* **Goal**
Copy every line of the listing below without changing a single character.

---------- Task inputs ----------

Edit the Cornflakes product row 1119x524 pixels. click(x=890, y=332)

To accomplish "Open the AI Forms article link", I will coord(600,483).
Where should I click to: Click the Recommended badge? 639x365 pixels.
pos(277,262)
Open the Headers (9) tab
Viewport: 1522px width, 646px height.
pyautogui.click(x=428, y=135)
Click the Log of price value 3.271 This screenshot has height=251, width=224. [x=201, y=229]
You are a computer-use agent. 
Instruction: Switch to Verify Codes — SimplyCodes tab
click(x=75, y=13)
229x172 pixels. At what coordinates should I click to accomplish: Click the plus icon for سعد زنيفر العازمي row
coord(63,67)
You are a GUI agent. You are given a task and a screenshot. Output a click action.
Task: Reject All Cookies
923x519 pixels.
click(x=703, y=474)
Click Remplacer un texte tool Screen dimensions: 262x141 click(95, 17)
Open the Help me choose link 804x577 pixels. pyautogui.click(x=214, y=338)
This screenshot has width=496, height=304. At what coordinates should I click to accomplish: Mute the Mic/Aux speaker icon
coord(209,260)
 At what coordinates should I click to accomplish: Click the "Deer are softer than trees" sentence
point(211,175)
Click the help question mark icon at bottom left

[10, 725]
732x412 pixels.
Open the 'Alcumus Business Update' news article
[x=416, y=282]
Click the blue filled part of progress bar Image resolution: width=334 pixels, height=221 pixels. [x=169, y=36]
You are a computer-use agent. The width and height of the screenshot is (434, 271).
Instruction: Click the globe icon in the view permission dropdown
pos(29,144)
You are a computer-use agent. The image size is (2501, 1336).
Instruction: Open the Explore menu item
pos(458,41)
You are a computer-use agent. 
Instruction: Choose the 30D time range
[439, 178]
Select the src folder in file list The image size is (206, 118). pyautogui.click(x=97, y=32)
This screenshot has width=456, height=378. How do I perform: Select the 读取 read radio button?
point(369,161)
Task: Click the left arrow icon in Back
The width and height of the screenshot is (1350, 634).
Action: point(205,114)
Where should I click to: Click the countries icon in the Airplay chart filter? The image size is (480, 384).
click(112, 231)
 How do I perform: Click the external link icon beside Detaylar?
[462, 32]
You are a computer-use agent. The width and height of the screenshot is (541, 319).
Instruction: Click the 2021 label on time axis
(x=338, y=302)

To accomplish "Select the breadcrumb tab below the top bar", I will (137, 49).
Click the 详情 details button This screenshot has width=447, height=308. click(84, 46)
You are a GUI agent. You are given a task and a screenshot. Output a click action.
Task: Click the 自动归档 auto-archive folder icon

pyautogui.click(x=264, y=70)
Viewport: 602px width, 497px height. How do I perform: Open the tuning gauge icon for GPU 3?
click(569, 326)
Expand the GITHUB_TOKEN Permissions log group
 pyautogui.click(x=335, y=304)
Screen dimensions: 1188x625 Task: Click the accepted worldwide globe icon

----------

* **Solution to this problem**
Edit the Cornflakes product row 1119x524 pixels. click(x=890, y=332)

To accomplish "Open the AI Forms article link", I will coord(600,483).
Where should I click to: Click the Recommended badge? 639x365 pixels.
pos(277,262)
Open the Headers (9) tab
Viewport: 1522px width, 646px height.
pyautogui.click(x=428, y=135)
Click the Log of price value 3.271 This screenshot has height=251, width=224. [x=201, y=229]
You are a computer-use agent. 
Instruction: Switch to Verify Codes — SimplyCodes tab
click(x=75, y=13)
229x172 pixels. At what coordinates should I click to accomplish: Click the plus icon for سعد زنيفر العازمي row
coord(63,67)
You are a GUI agent. You are given a task and a screenshot. Output a click action.
Task: Reject All Cookies
923x519 pixels.
click(x=703, y=474)
Click Remplacer un texte tool Screen dimensions: 262x141 click(95, 17)
Open the Help me choose link 804x577 pixels. pyautogui.click(x=214, y=338)
This screenshot has width=496, height=304. At what coordinates should I click to accomplish: Mute the Mic/Aux speaker icon
coord(209,260)
 At what coordinates should I click to accomplish: Click the "Deer are softer than trees" sentence
point(211,175)
Click the help question mark icon at bottom left

[10, 725]
732x412 pixels.
Open the 'Alcumus Business Update' news article
[x=416, y=282]
Click the blue filled part of progress bar Image resolution: width=334 pixels, height=221 pixels. [x=169, y=36]
You are a computer-use agent. The width and height of the screenshot is (434, 271).
Instruction: Click the globe icon in the view permission dropdown
pos(29,144)
You are a computer-use agent. The image size is (2501, 1336).
Instruction: Open the Explore menu item
pos(458,41)
You are a computer-use agent. 
Instruction: Choose the 30D time range
[439, 178]
Select the src folder in file list The image size is (206, 118). pyautogui.click(x=97, y=32)
This screenshot has width=456, height=378. How do I perform: Select the 读取 read radio button?
point(369,161)
Task: Click the left arrow icon in Back
The width and height of the screenshot is (1350, 634).
Action: point(205,114)
Where should I click to: Click the countries icon in the Airplay chart filter? The image size is (480, 384).
click(112, 231)
 How do I perform: Click the external link icon beside Detaylar?
[462, 32]
You are a computer-use agent. The width and height of the screenshot is (541, 319).
Instruction: Click the 2021 label on time axis
(x=338, y=302)

To accomplish "Select the breadcrumb tab below the top bar", I will (137, 49).
Click the 详情 details button This screenshot has width=447, height=308. click(84, 46)
You are a GUI agent. You are given a task and a screenshot. Output a click action.
Task: Click the 自动归档 auto-archive folder icon

pyautogui.click(x=264, y=70)
Viewport: 602px width, 497px height. How do I perform: Open the tuning gauge icon for GPU 3?
click(569, 326)
Expand the GITHUB_TOKEN Permissions log group
 pyautogui.click(x=335, y=304)
Screen dimensions: 1188x625 Task: Click the accepted worldwide globe icon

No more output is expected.